### TAREA ASIGNADA 1
¿Puedes transcribir sin cambio alguno el pasaje del texto sobre correr que empieza en "Nunca fue mi" y termina en "treinta años atrás)."?
### TAREA ASIGNADA 2
¿Cómo se traduce al inglés esta oración del texto sobre correr: «Siento que en nuestra lengua no tenemos equivalente cabal.»?

### FRAGMENTO FUENTE
########
Escribo este blog como quien sale a correr todas las mañanas. La metáfora la vengo anunciando hace algunos posts atrás. Cuento que el suelo se hace presente a medida que me deslizo, la ruta del renglón. Pienso que llegó el momento de pensar la escritura como oxígeno y territorio. Pero voy a permitirme también la literalidad para jugar un poco con “running”. Es la primera palabra de la lista que aparece en inglés, no recuerdo si la única. Siento que en nuestra lengua no tenemos equivalente cabal. De verla nomás se siente movimiento, en sentido individual y social, hasta designa como raíz un estilo de vida. Incluye técnica, estrategias de entrenamiento, competencia, exploración, ropa dedicada, calzado específico en miles de variantes, dispositivos de monitoreo…

Nunca fue mi especialidad. Solía decir que si había una pelota, dos bandos (aunque fueran sólo dos personas) y un objetivo, era capaz de correr toda la vida. Pero ¿derecho? ¿Derecho, así, sin más fin que correr en sí? Nones. Lo padecía cuando era parte de la previa para jugar al handball o al softball, aunque cumplía pesadamente porque estaba ligado a un bien mayor. (Es curiosa la sensación que tengo al contar esto, lo siento casi como en tiempo presente y estoy describiendo algo que pasó treinta años atrás).

Por lo visto no había encontrado un placer que millones de personas conocen, que está al alcance de todos y no precisa nada demasiado especial. Sólo permitírselo, dejarse llevar. Más bien diría que sigo sin haberlo encontrado porque, la verdad la verdad, yo más que “runner” soy una... “¿walker?”. Qué poco glamoroso suena “caminante”. “Caminadora” le da un sutil toque de profesionalismo, pero sigue sonando berreta. Podría agrandarme y decir que me dedico al senderismo, pero jamás hice una sola de esas salidas de campo maravillosas que se disfrutan en grupo. Igual “senderista” es más feo si es posible. El problema de la definición sigue sin arrojar resultados cerrados, una verdadera constante.
########
### MATERIAL PROPORCIONADO
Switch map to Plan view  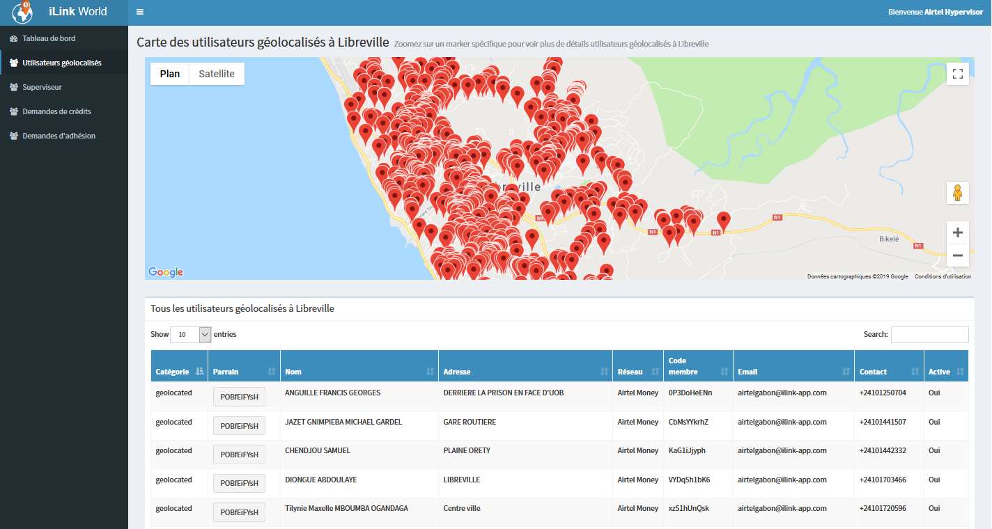(170, 74)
########
### RESPUESTA ESCRITA 1
Nunca fue mi especialidad. Solía decir que si había una pelota, dos bandos (aunque fueran sólo dos personas) y un objetivo, era capaz de correr toda la vida. Pero ¿derecho? ¿Derecho, así, sin más fin que correr en sí? Nones. Lo padecía cuando era parte de la previa para jugar al handball o al softball, aunque cumplía pesadamente porque estaba ligado a un bien mayor. (Es curiosa la sensación que tengo al contar esto, lo siento casi como en tiempo presente y estoy describiendo algo que pasó treinta años atrás).

### RESPUESTA ESCRITA 2
I feel that in our language we have no true equivalent.